Shashi Sinha, CEO, IPG Mediabrands, said, “India is the only market in the world where print continues to be dominant and is growing in all aspects — circulation, readership and geography. The medium is growing strongly on the back of language, which has led to the growth in the number of language newspapers. Secondly, print is growing because of the credibility it offers in this era of fake news. There is no denying that there are platforms causing strain on print but the attributes of well-researched, in-depth content and authenticity can only be endorsed by print and that makes the medium more credible and hence relevant for advertisers. In 2019, print will further emerge as a dominant force because of all the state elections and the general election and we expect the growth rate to be higher than 2018.”

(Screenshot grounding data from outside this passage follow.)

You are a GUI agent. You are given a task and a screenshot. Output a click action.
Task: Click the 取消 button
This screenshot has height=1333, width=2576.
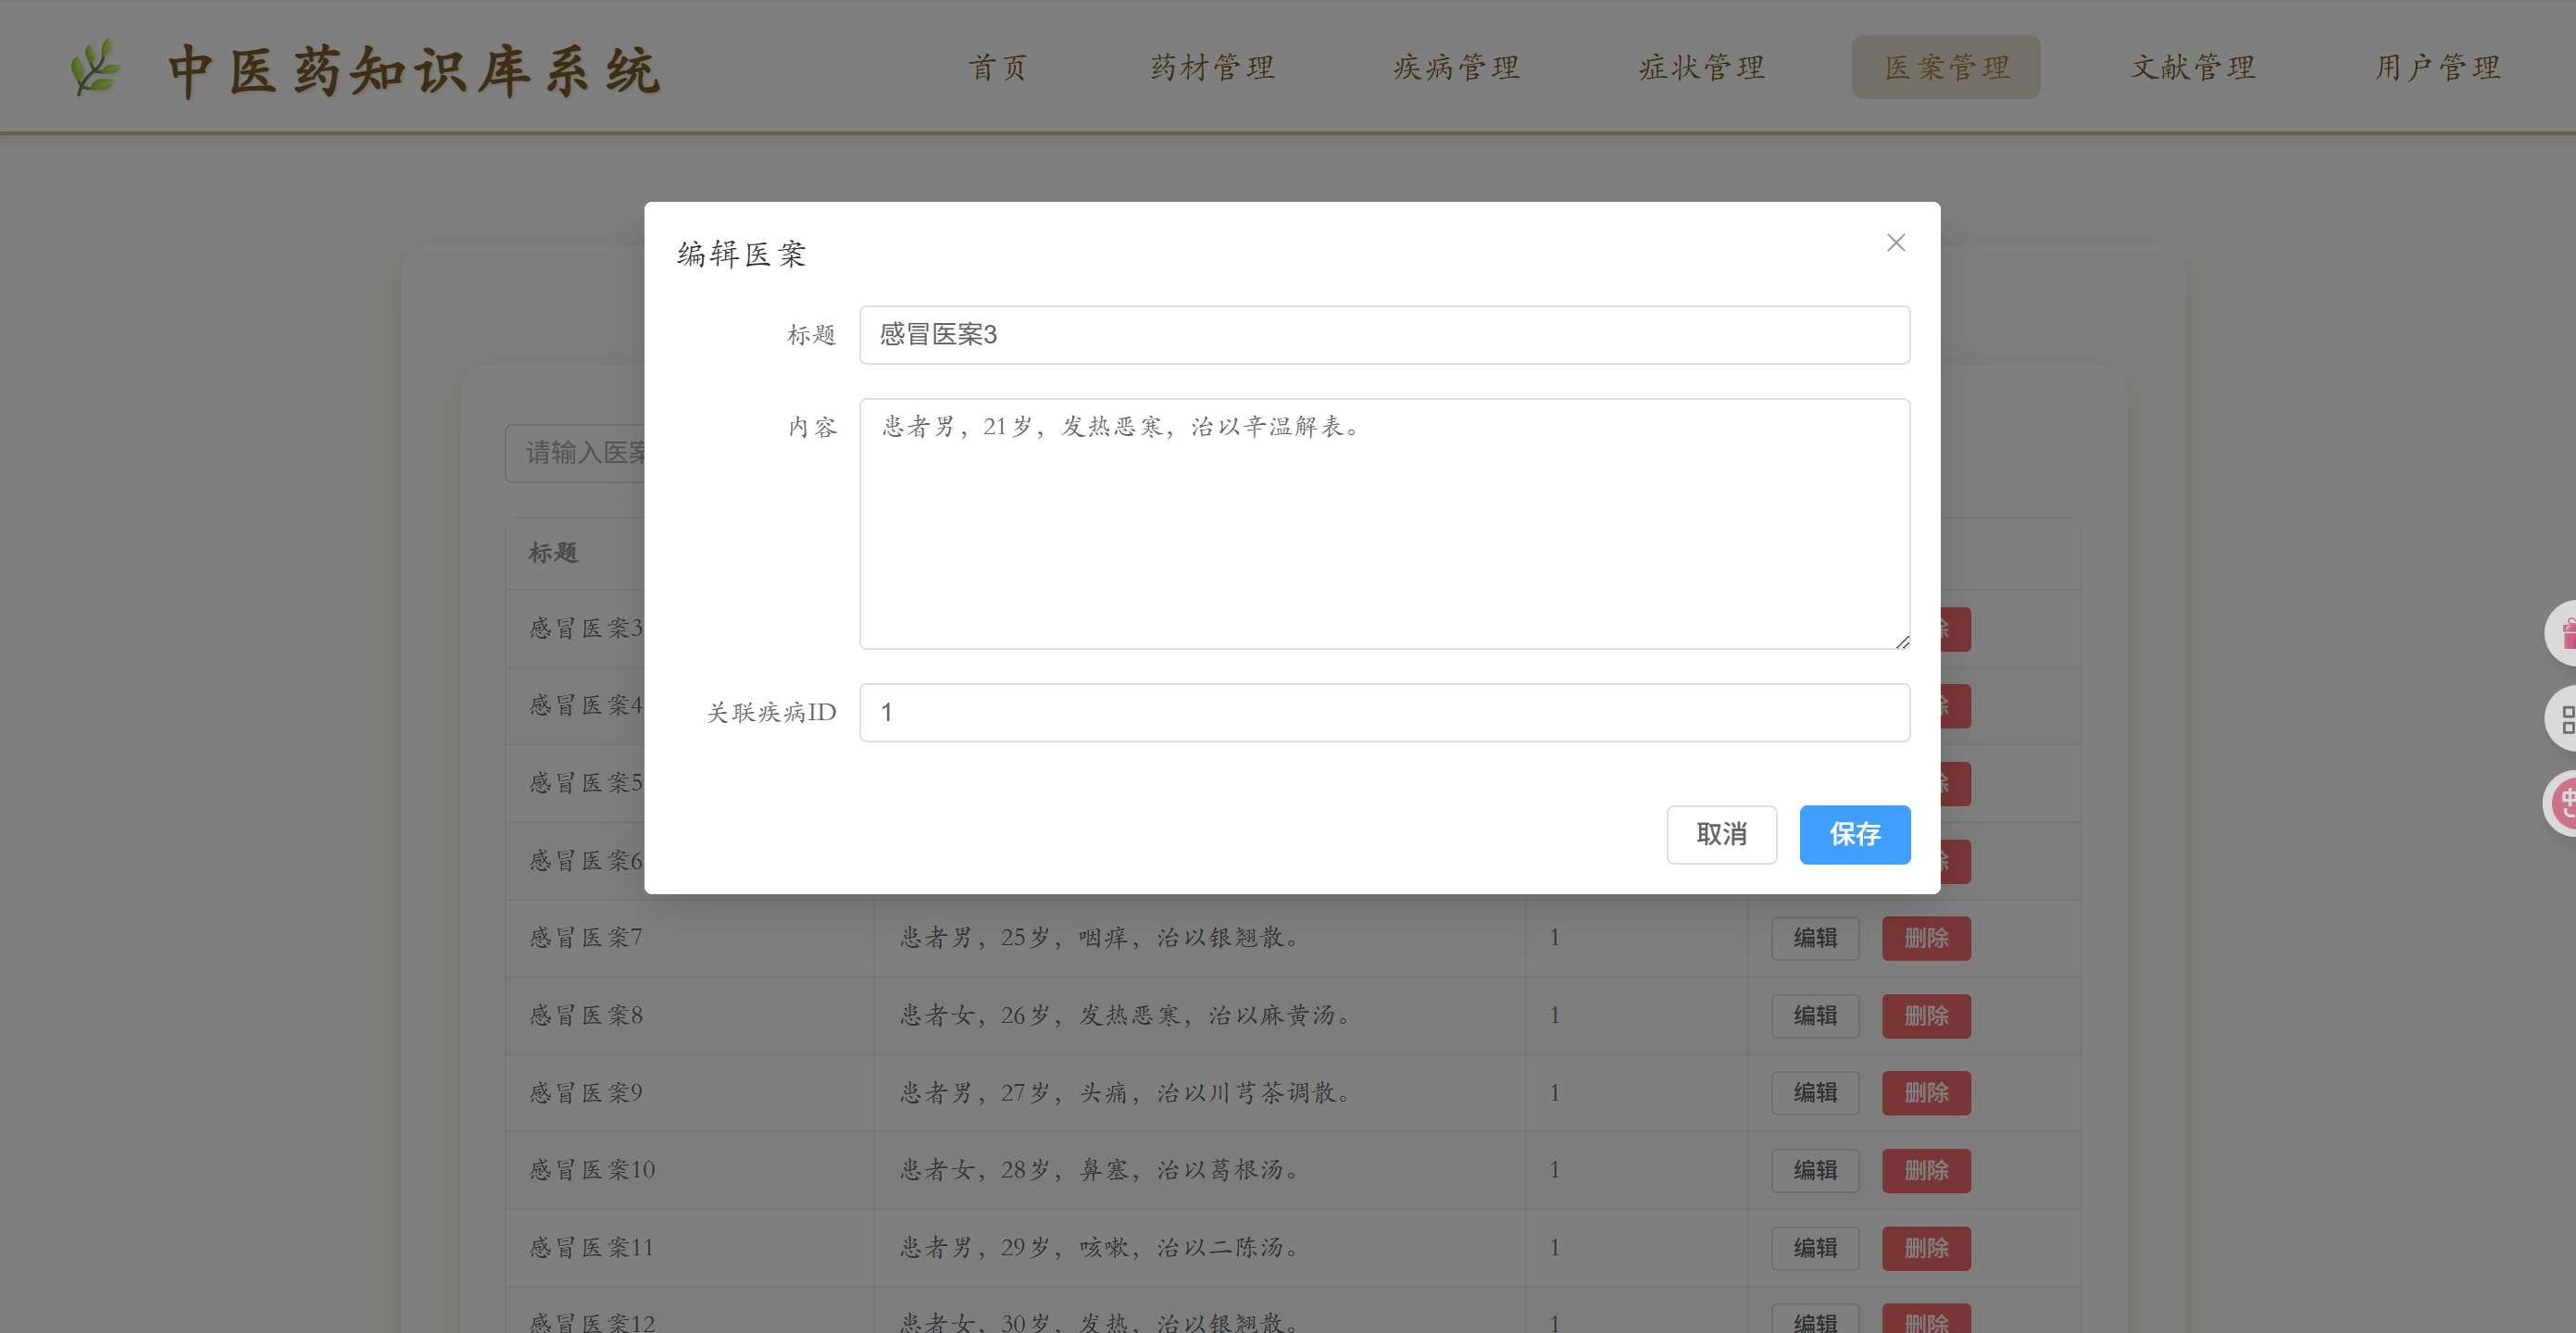[x=1721, y=834]
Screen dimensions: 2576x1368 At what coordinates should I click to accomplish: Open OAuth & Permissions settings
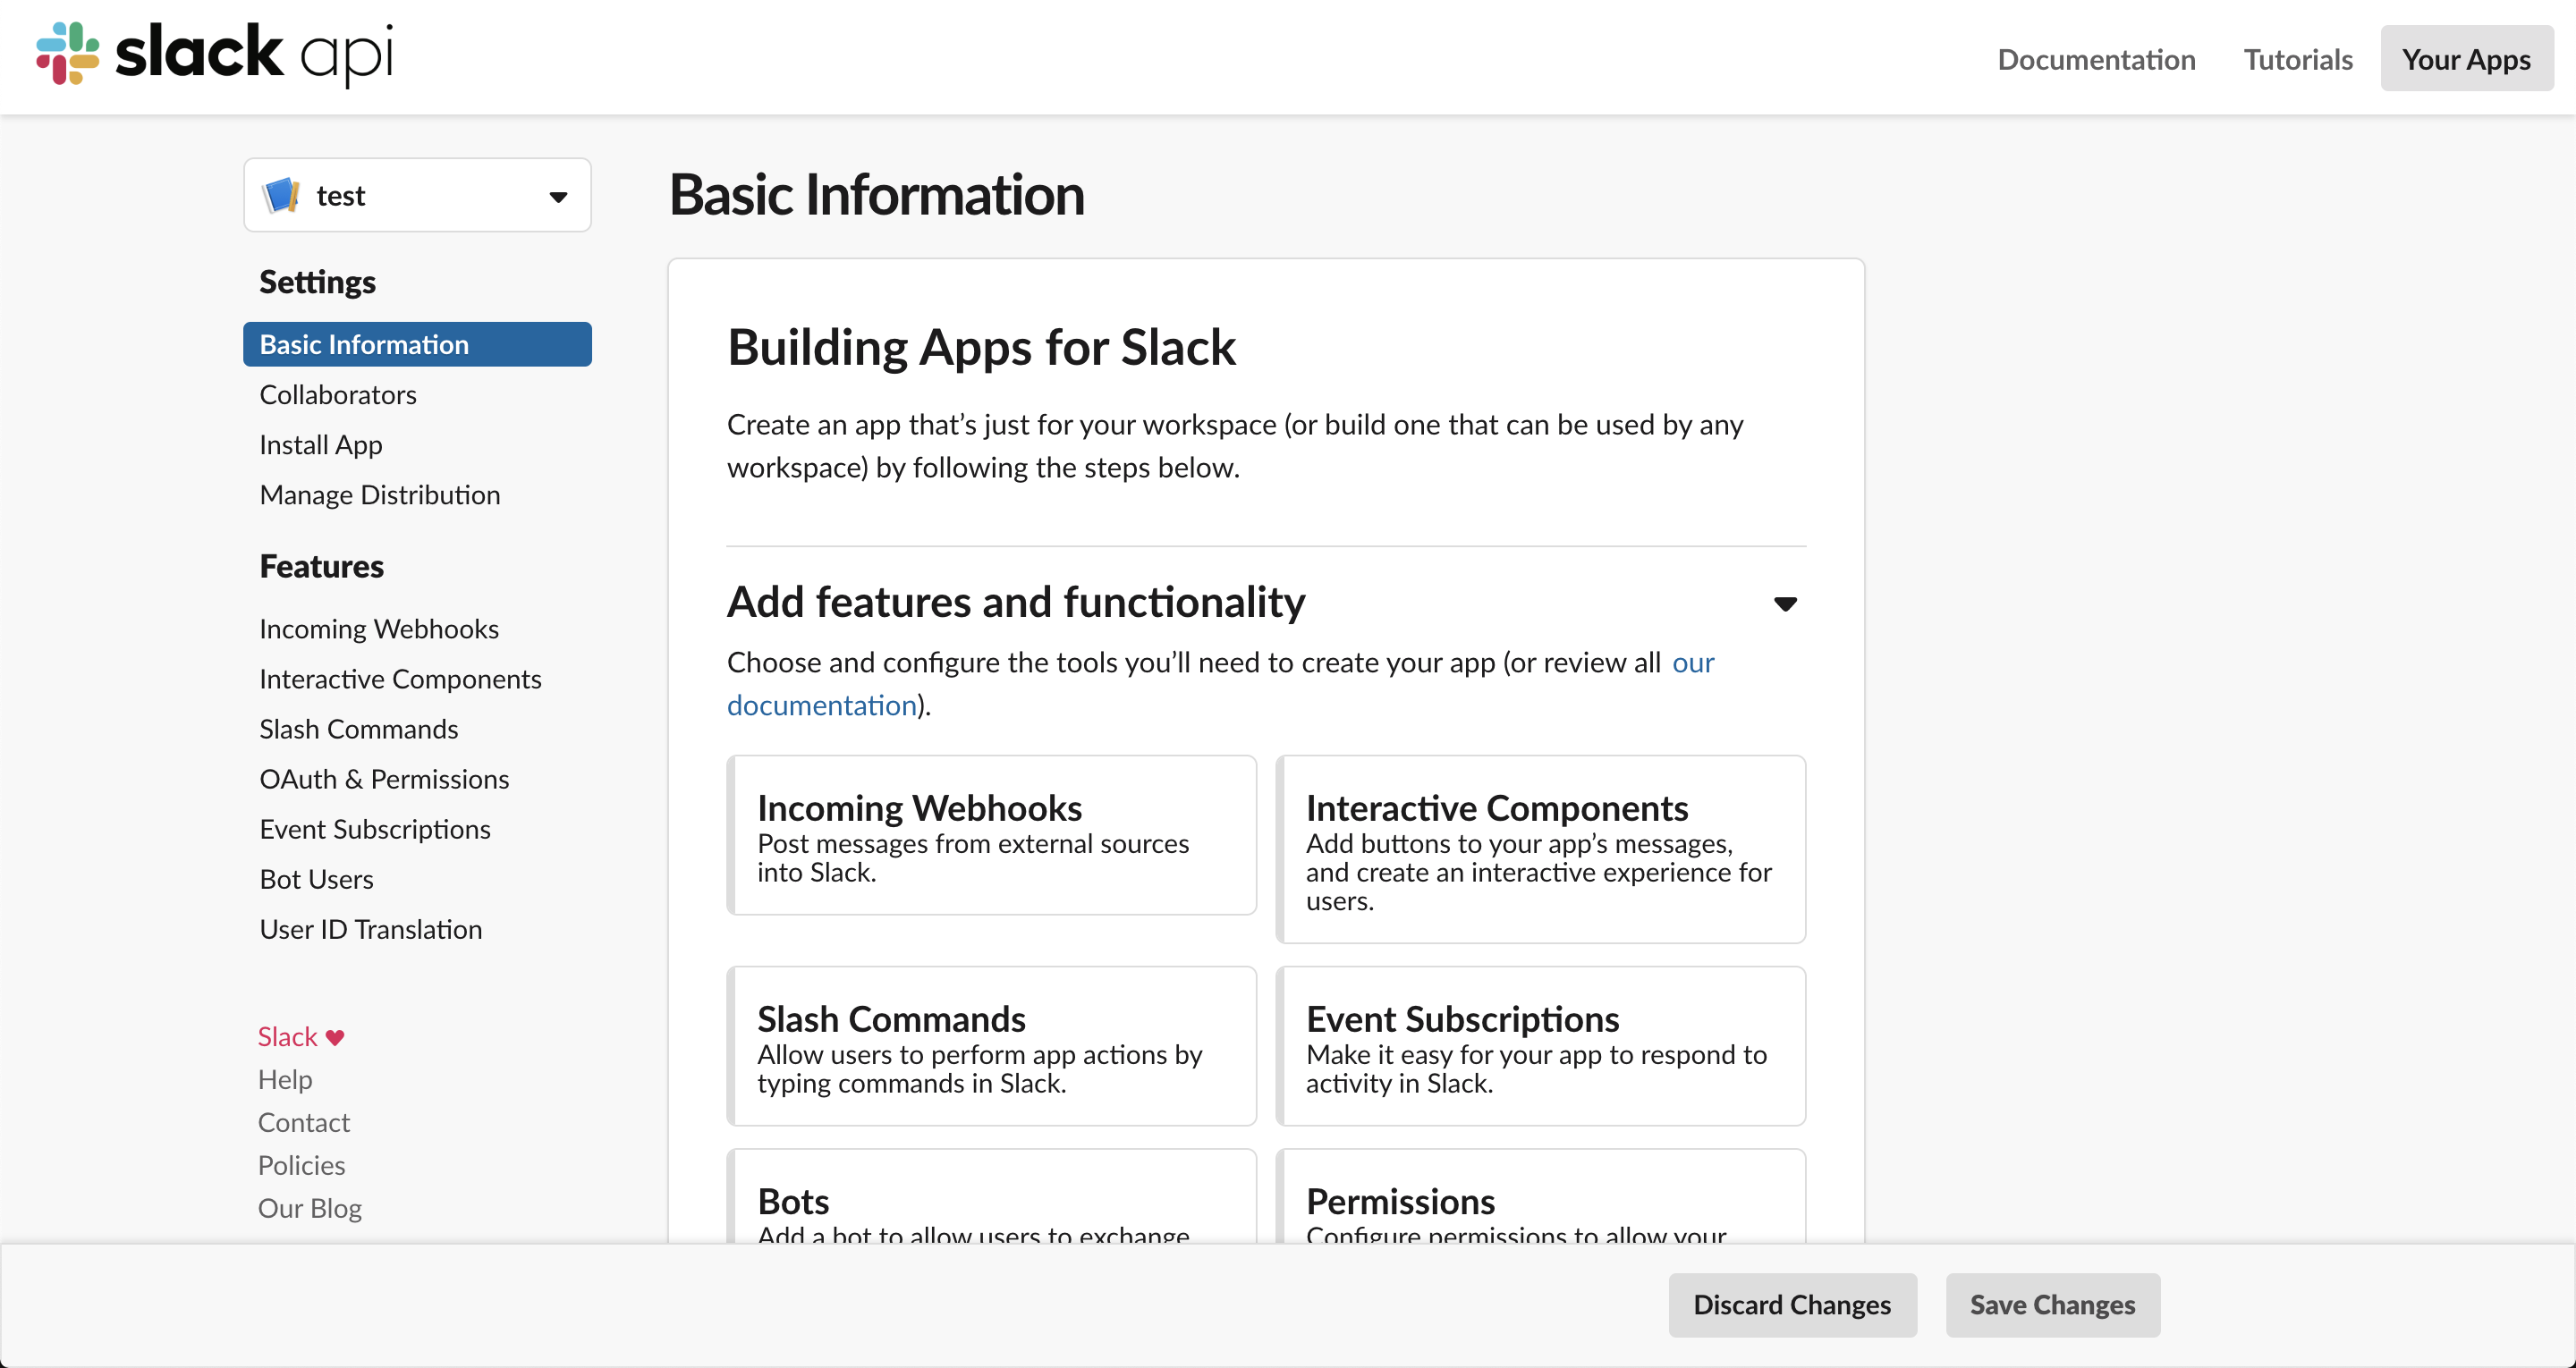(384, 778)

“Lot of investment is going on print digital properties, including Google’s product Navlekha. The digital edition measurement from IRS when reaches scale will help publishers monetise both forms of readership,” added Venkatesh.
Radio segment is facing surplus inventory because new station launches. In addition, music streaming apps have become easy to access because of fall in data prices. Fearing drop in listenership base, radio stations have cut down advertising load to increase engagement. While some of the networks have been able to increase rates, this approach is affecting topline growth with advertising revenue witnessing a jump of +12% in 2019. Automobile, finance, real-estate and e-commerce are primary contributors to growth with government and political spends increasing during the election window.
For OOH it will be a promising year with major contributions from OTT and mobile apps along with telecom and e-commerce. Government’s promotion of welfare schemes and election spending will sustain this momentum. Estimated to recover with a +11.4% growth, the category continues to be data scarce and will hold 4-5% share of the total spending.